In the film review, change "Faroe Islands" to "Faroes" and write out the passage from "His own gentle" up to and including "outfit Reinvent Yellow.".

Document segment:
** Start **

Outfitted in a blue poncho, Kári works at the local fish factory, which is on the brink of closure, prepping whole fish as part of an assembly line. It’s far from what many would consider a dream job, but he has no issue working there. Everyone in his life seems to be trying to leave the Faroe Islands for new opportunities, including his friend Regin (Bjørn M Mohr) and his love interest Elin (Esther á Fjallinum) – all except Kári himself.

But let it be clear: his entangled emotional state is far from a feeling of complacency, and this is deftly conveyed through Hildibjartsson Hansen’s performance in very few words as well as through the intimate handheld camera of DoP Virginie Surdej, who lensed the helmer’s last film and all of Maryam Touzani’s features. The profound beauty of the landscape – shot in dramatic, extra-wide shots with few characters – hits viewers like a truck, but the scenery never detracts focus from the impact of the narrative. An ambient, string-based score (original music by Hettarher) sporadically accompanies the filmmaker’s shots of the Faroe Islands, whose atmosphere oscillates between crystal clear and foggy dreamland – a symbolic gesture nodding towards what we all take for granted. The scenery wordlessly illuminates Kári’s love for his beloved home, something only he seems to notice.

His own gentle insistence on staying – becoming an integral part of the community along the way – challenges the status quo, calling into question just why everyone wishes to leave. Stórá has created a thematically abundant and underrated work that acts as a moving tribute to the Faroe Islands, one’s home and oneself, about both what changes and what remains the same.

The Last Paradise on Earth is a production by Denmark’s Adomeit Film ApS and the Faroe Islands’ Outlier Projects (formerly known as Kykmyndir). The film is sold by Copenhagen-based sales outfit Reinvent Yellow.

** End **

Information supplied:

** Start **

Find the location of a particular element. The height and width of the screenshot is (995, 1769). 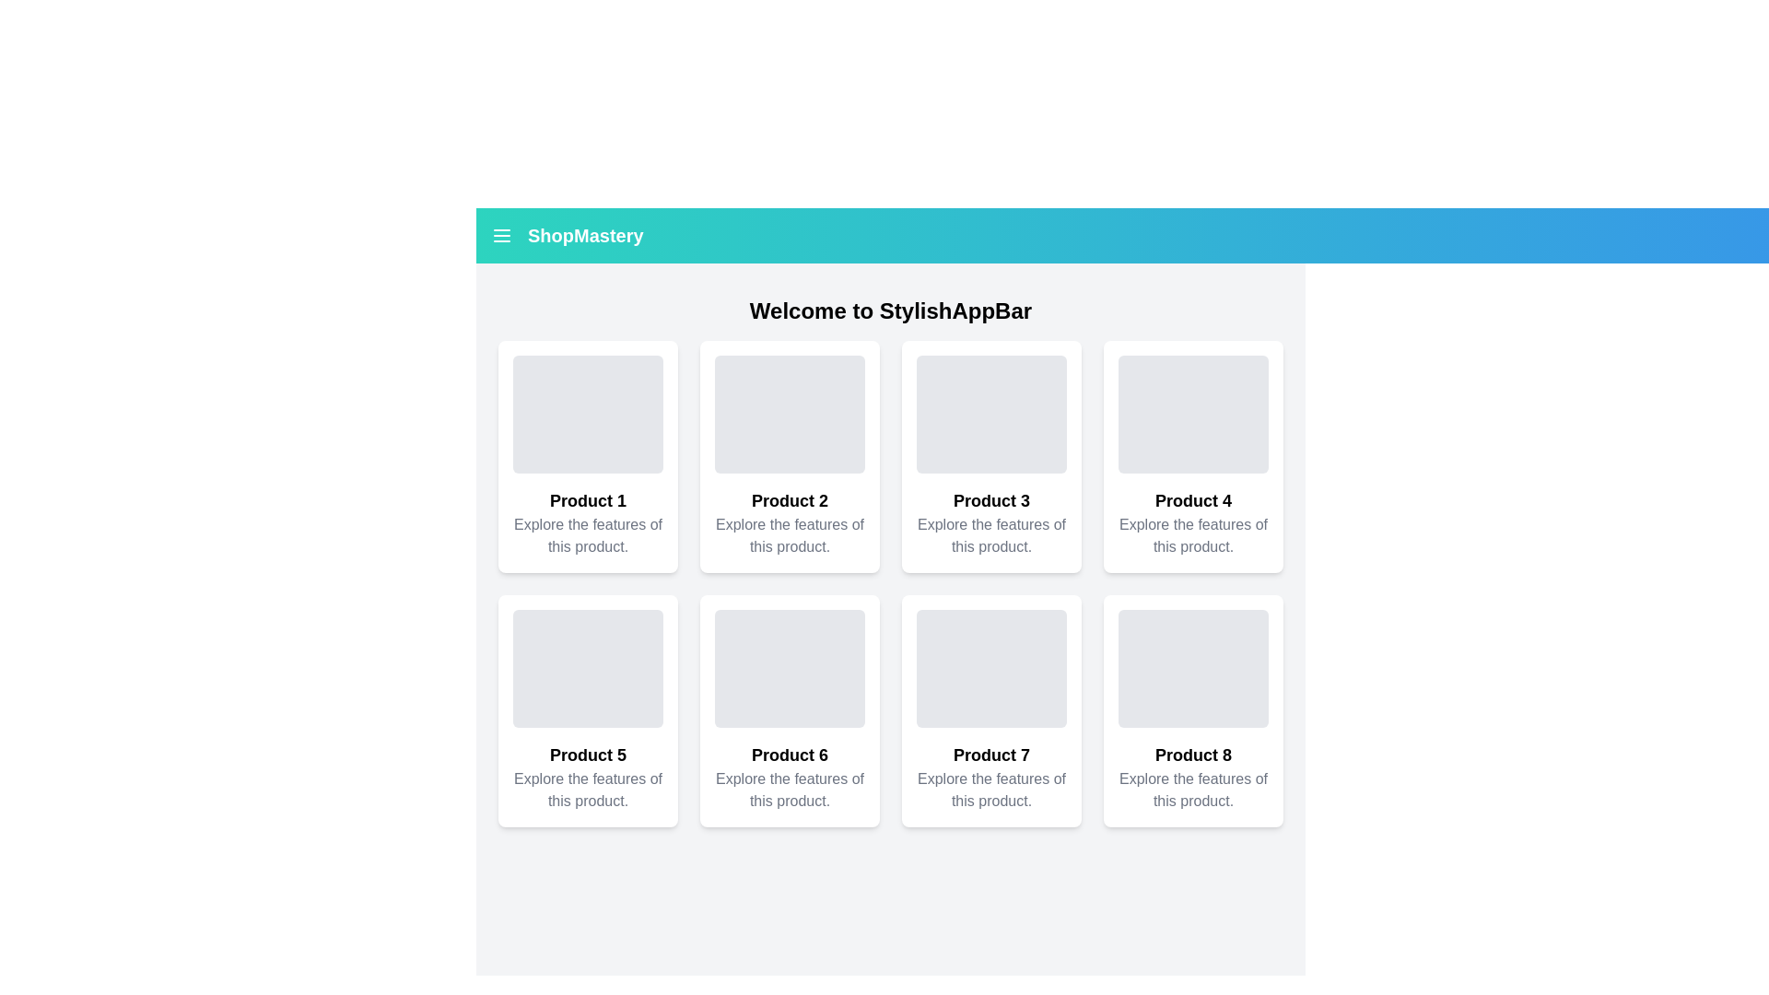

the non-interactive text element that provides descriptive information about 'Product 8', located in the bottom-right corner of the grid layout is located at coordinates (1193, 789).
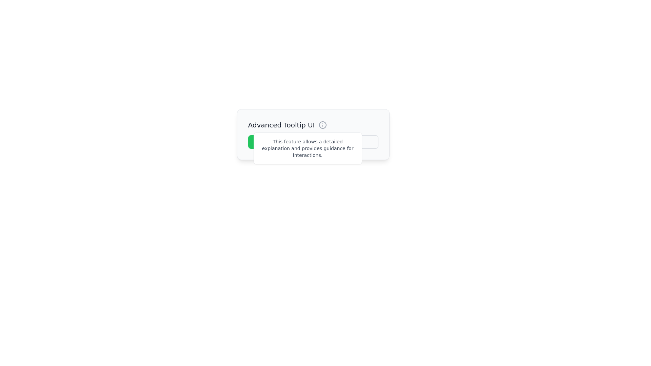  Describe the element at coordinates (307, 148) in the screenshot. I see `the tooltip box that contains the text 'This feature allows a detailed explanation and provides guidance for interactions.' It is a rectangular element with a white background and black text, positioned below the title between the 'Confirm' and 'Cancel' buttons` at that location.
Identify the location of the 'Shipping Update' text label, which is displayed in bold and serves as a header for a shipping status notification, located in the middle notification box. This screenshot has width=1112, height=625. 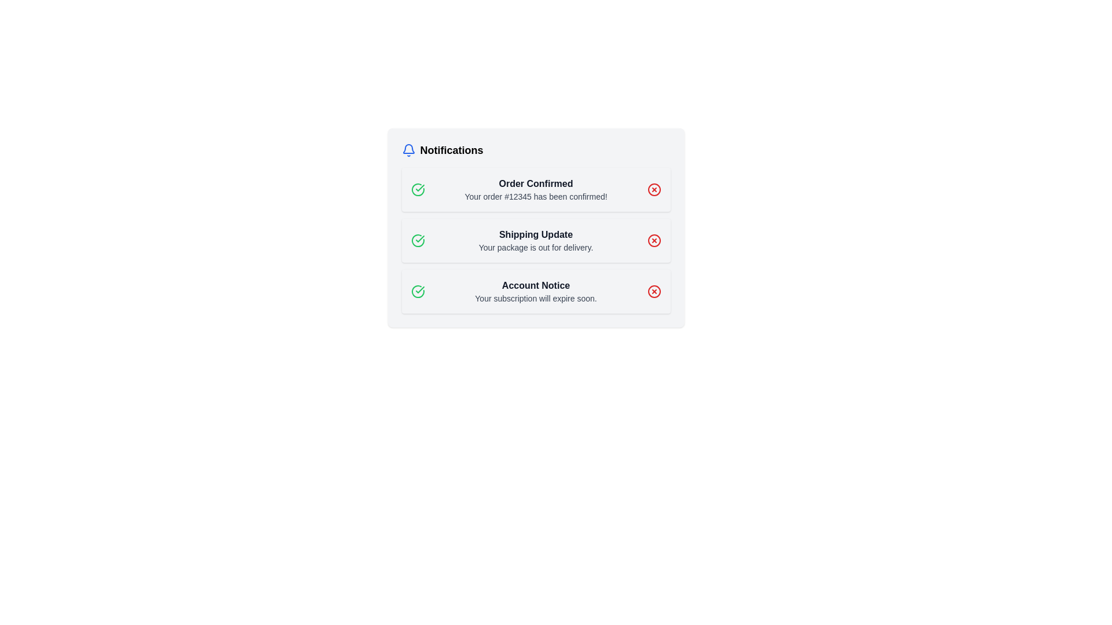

** End **

Answer to this problem:
His own gentle insistence on staying – becoming an integral part of the community along the way – challenges the status quo, calling into question just why everyone wishes to leave. Stórá has created a thematically abundant and underrated work that acts as a moving tribute to the Faroes, one’s home and oneself, about both what changes and what remains the same.

The Last Paradise on Earth is a production by Denmark’s Adomeit Film ApS and the Faroes’ Outlier Projects (formerly known as Kykmyndir). The film is sold by Copenhagen-based sales outfit Reinvent Yellow.